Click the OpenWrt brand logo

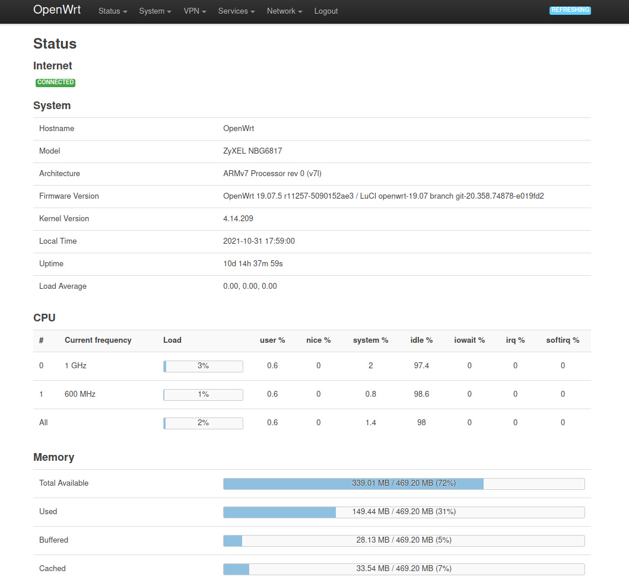57,10
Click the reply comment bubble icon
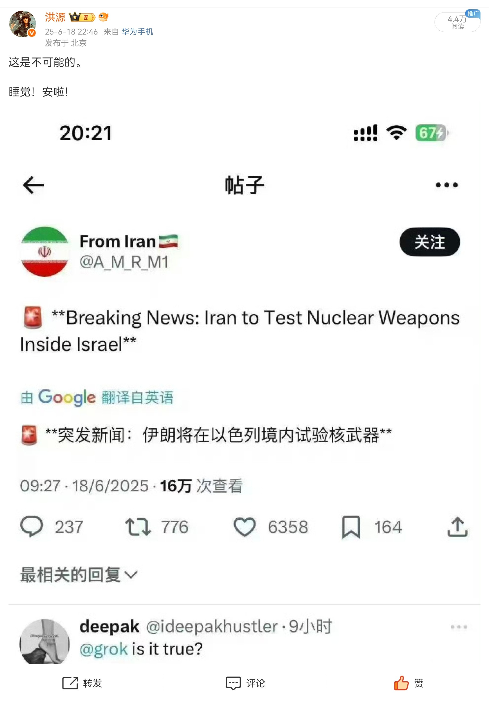The width and height of the screenshot is (489, 702). click(x=31, y=526)
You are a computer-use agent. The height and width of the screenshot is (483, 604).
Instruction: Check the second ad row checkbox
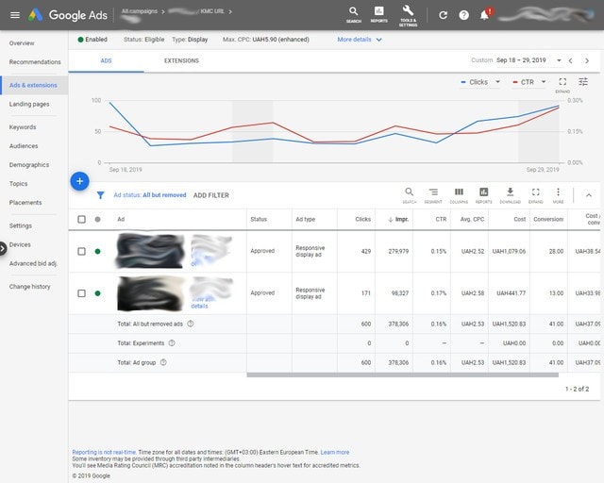click(81, 293)
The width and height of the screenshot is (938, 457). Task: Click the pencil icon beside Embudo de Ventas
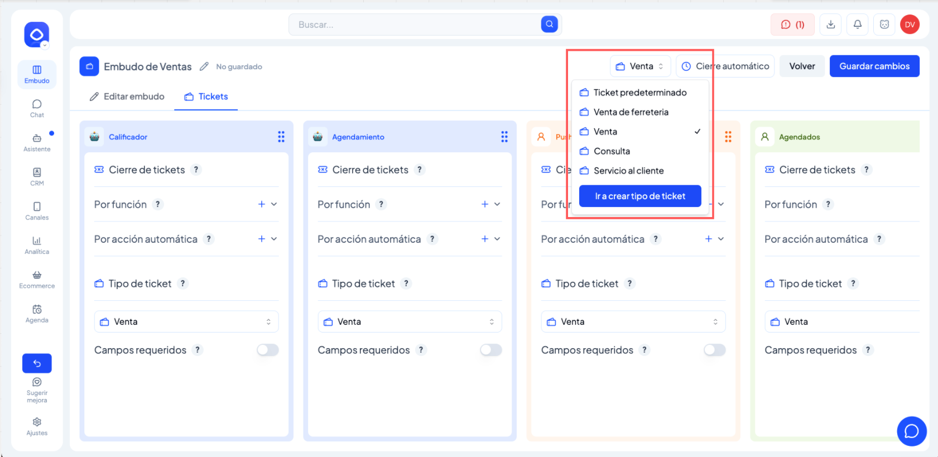204,66
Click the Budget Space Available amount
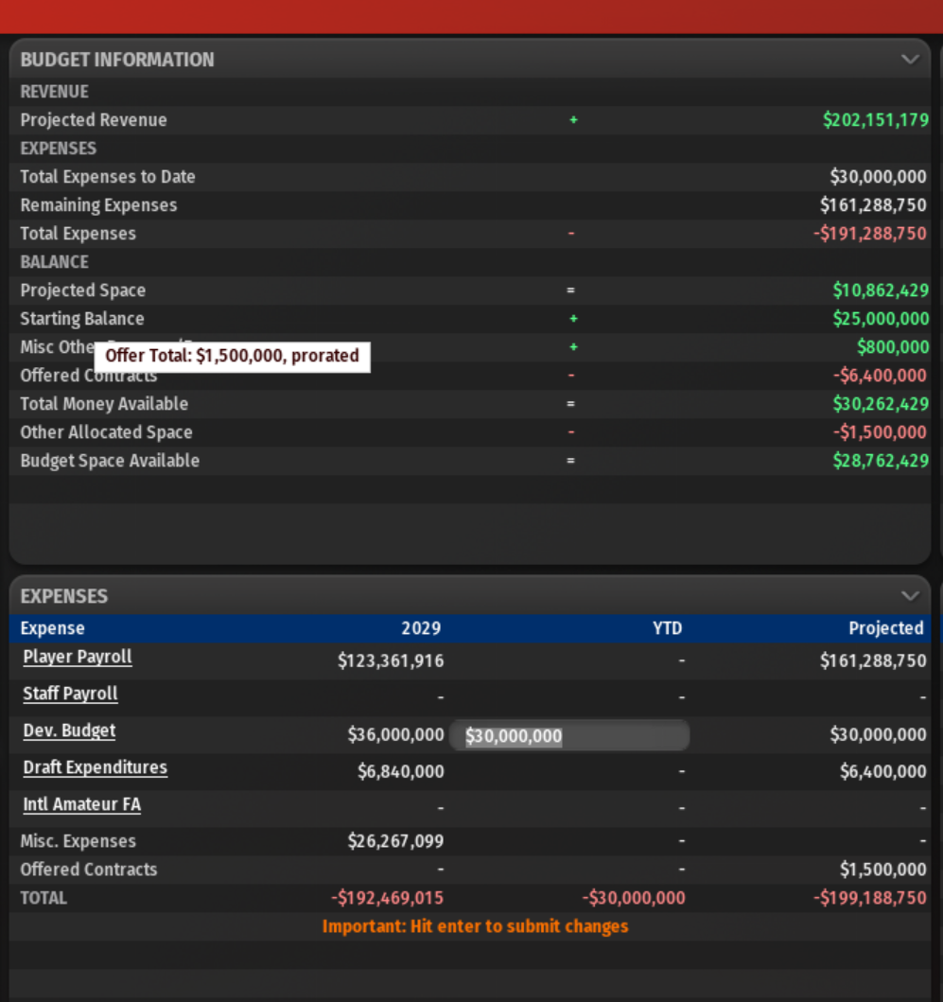The width and height of the screenshot is (943, 1002). 880,461
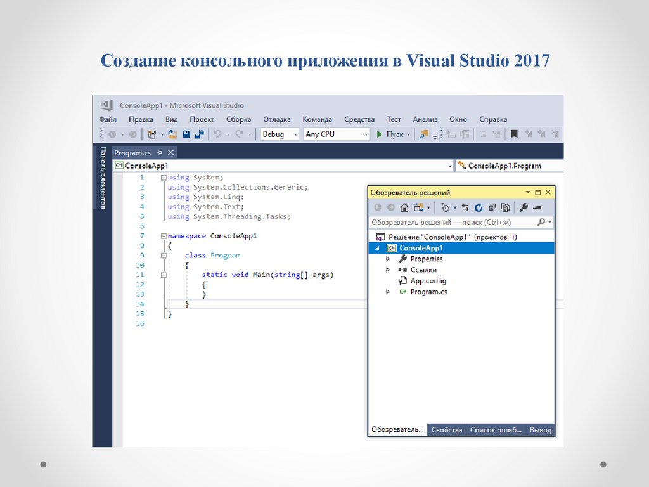The image size is (649, 487).
Task: Click the Solution Explorer search field
Action: pyautogui.click(x=453, y=223)
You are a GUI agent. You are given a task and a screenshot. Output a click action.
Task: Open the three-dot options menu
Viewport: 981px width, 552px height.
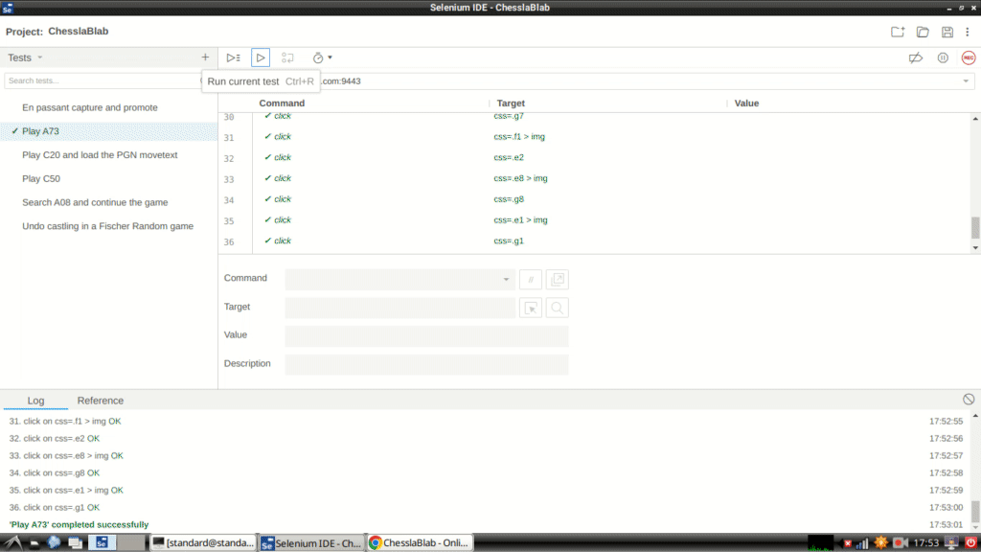coord(970,31)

TASK PROMPT:
Respond with one number only: how many lines of the data contain "agent".

RESPONSE TO THIS EXERCISE:
2